Heather Sandison is a naturopathic doctor and the operator of Solcere, a clinic specializing in Alzheimer’s and related dementia treatment.

She told Medical News Today the study needs to be done with more subjects before it is adopted for clinical purposes.

“Having a low cost, easily administered clinical tool without the need for labs either from blood or cerebrospinal fluid that does not rely on language could allow for early detection of Alzheimer’s in a broad population and be helpful for identifying patients who would best respond to treatment targeting Alzheimer’s specific markers,” Sandison said.

Dr. Howard Pratt, D.O., a psychiatrist and medical director at Community Health of South Florida, told Medical News Today the idea of walking issues indicating Alzheimer’s “is and isn’t a new idea.”

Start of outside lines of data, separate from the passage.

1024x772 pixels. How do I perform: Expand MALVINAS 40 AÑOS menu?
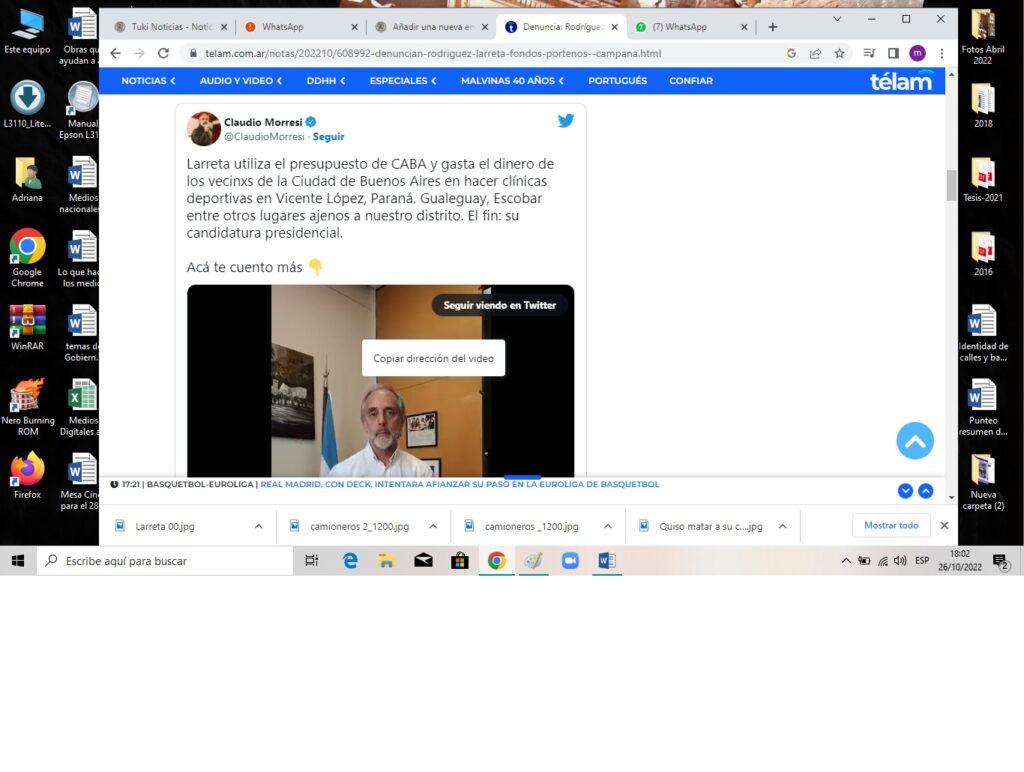click(512, 81)
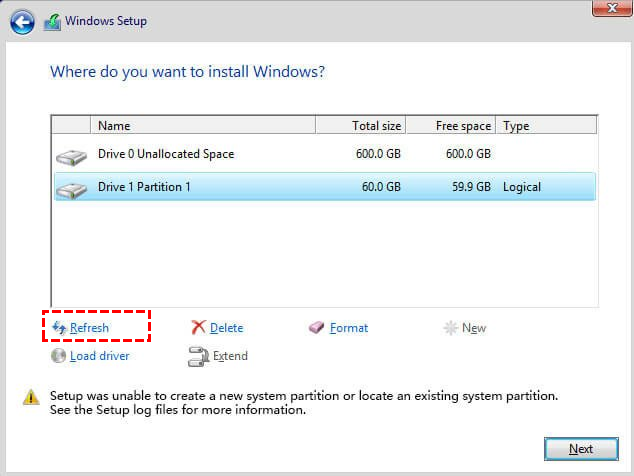Click the Format eraser icon
This screenshot has width=634, height=476.
(317, 328)
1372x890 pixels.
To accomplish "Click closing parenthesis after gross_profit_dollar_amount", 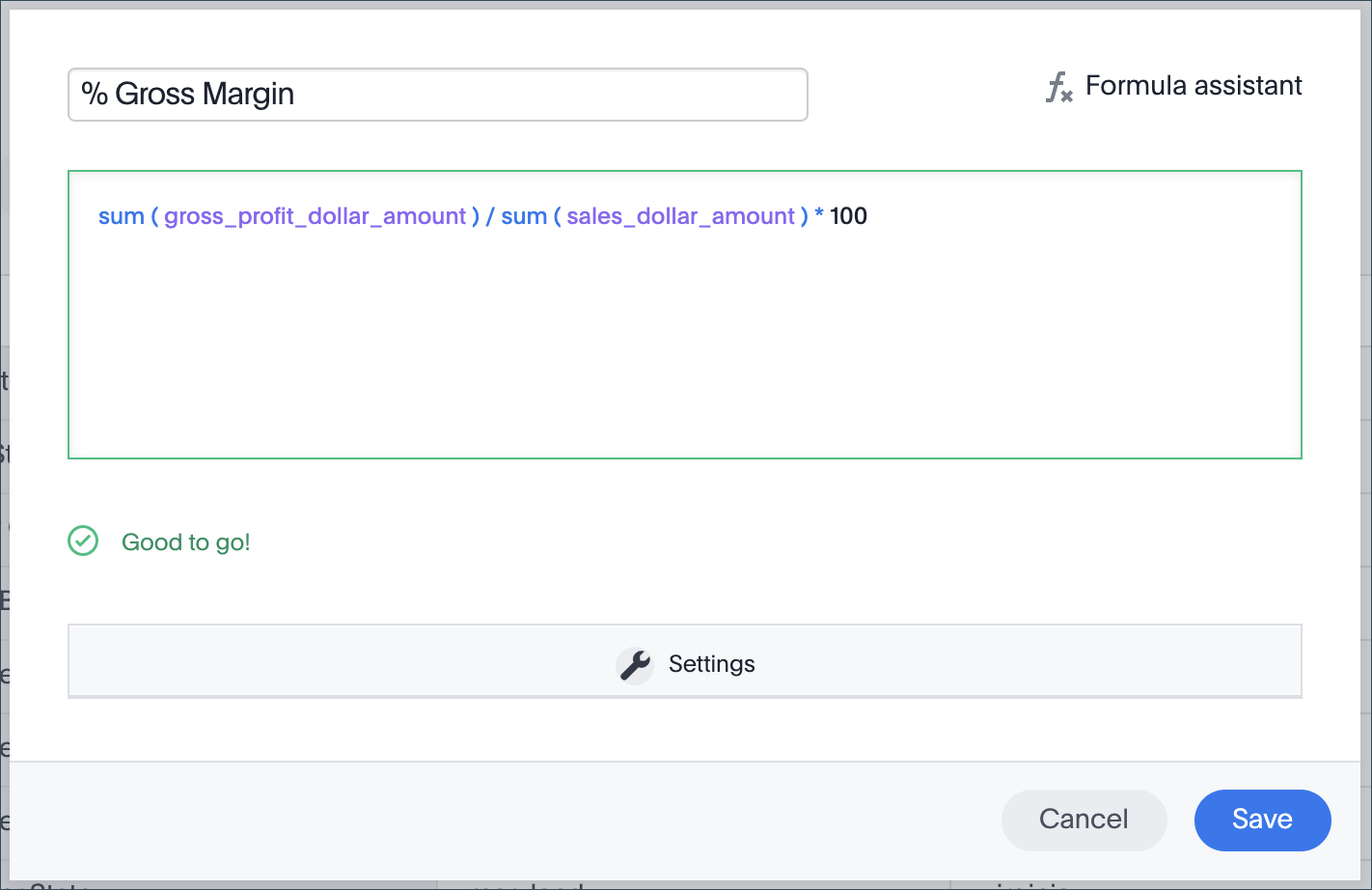I will (x=475, y=216).
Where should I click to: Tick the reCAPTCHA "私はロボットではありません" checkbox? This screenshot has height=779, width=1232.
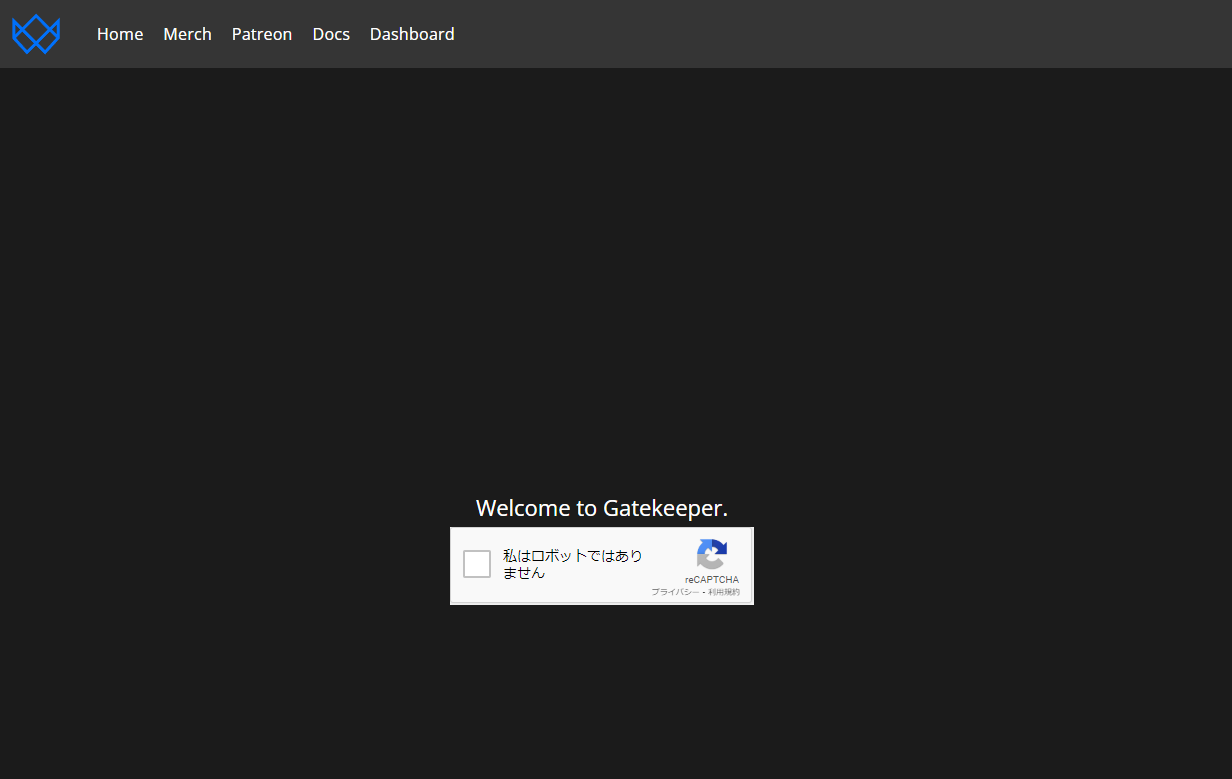pos(477,564)
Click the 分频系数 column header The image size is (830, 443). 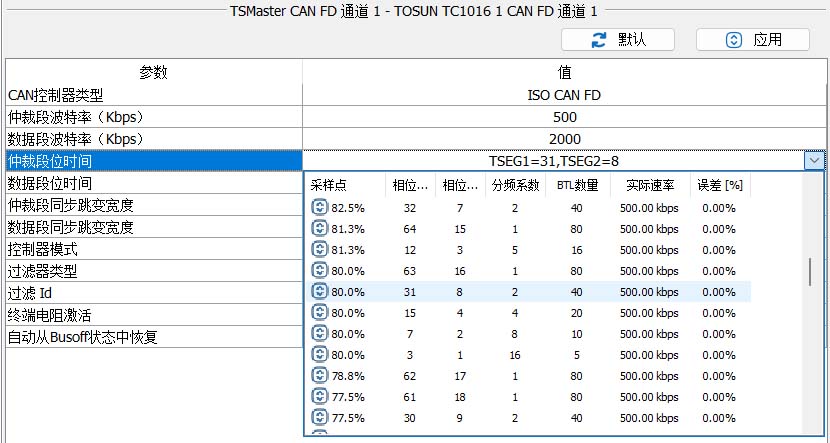point(515,185)
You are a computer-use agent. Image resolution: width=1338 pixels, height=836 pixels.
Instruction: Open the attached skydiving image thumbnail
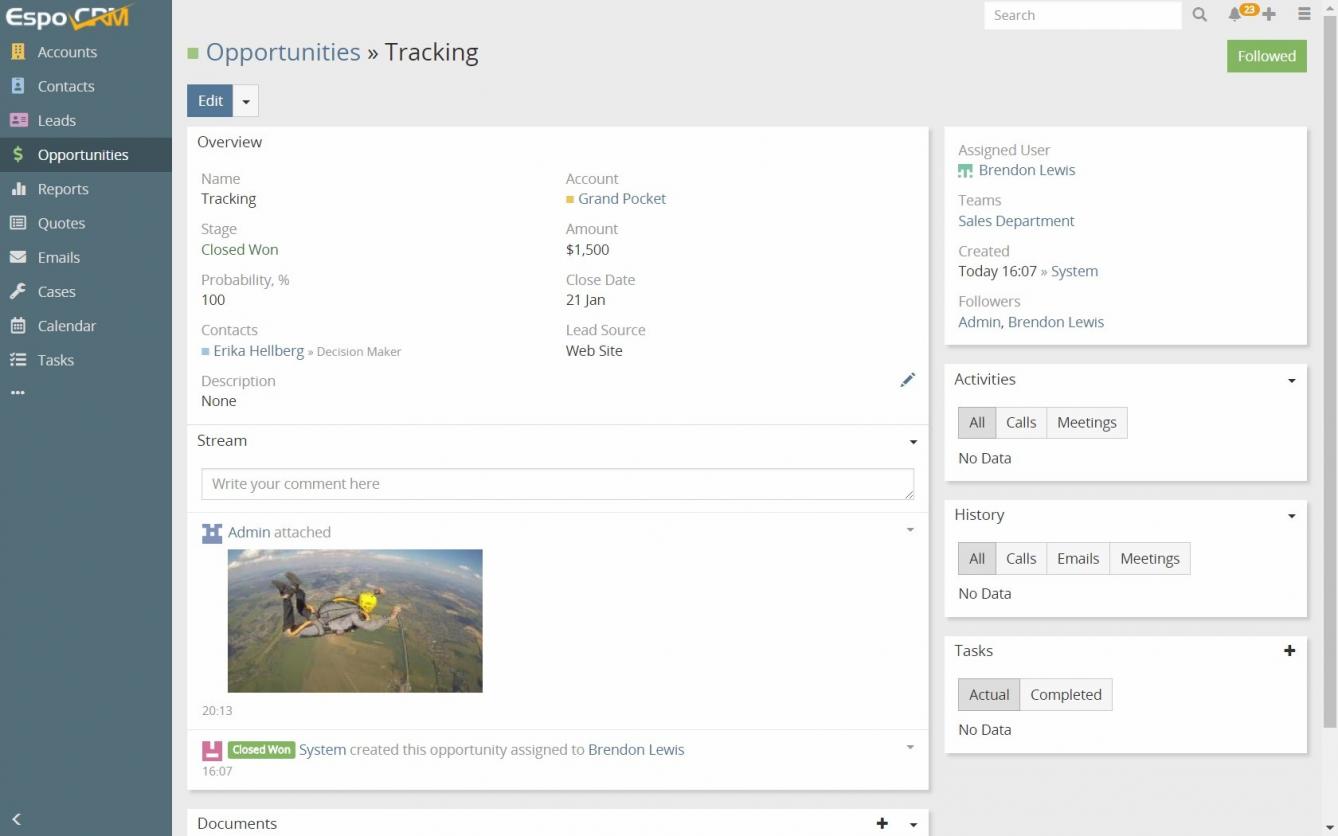click(355, 620)
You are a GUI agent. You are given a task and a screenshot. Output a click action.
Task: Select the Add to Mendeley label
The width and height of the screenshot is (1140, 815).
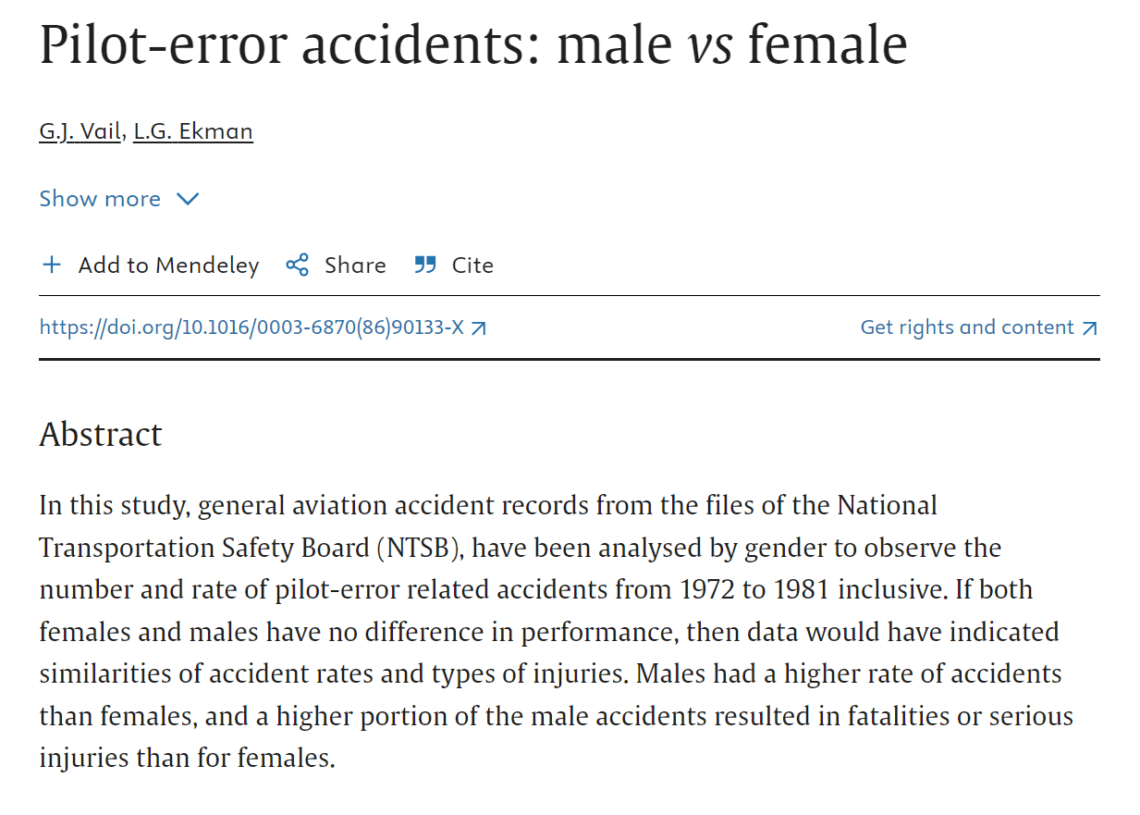(x=169, y=265)
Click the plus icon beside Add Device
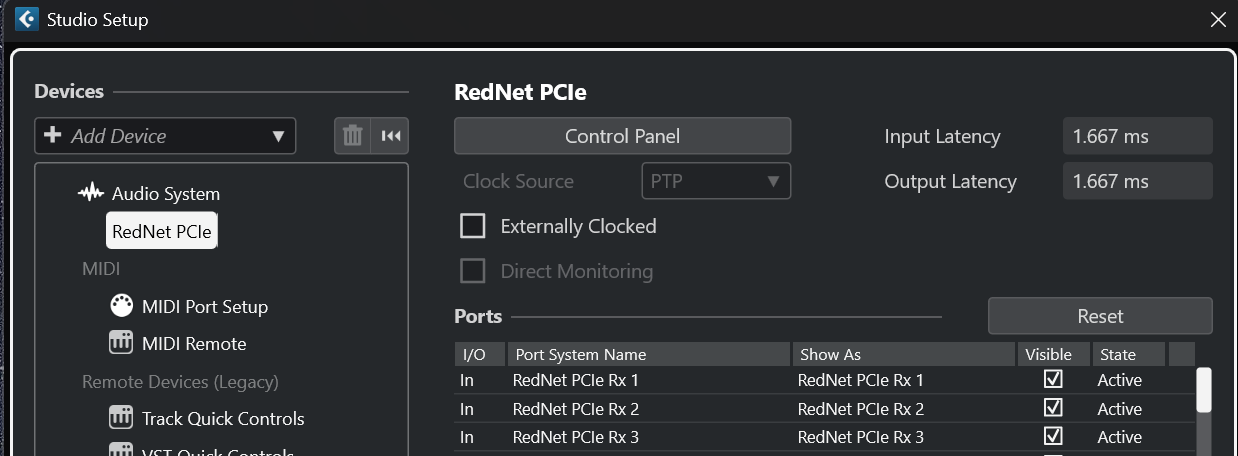This screenshot has height=456, width=1238. (53, 136)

“What I mean by that is that whenever I see a patient, I assess them even while in the waiting room,” he said. “I watch them get out of their chair, for example, and I watch to see how well they walk and to see how well they balance when they move. I also look to see if they are having any trouble standing.”

“So, it’s not a new idea that having trouble walking can be a sign of a problem with a person’s overall health, but it is a new idea when it comes to being a specific indicator of Alzheimer’s disease,” Pratt said. “And when we consider falls while walking, most healthy adults, if they don’t have an impairment, typically have not fallen in years.”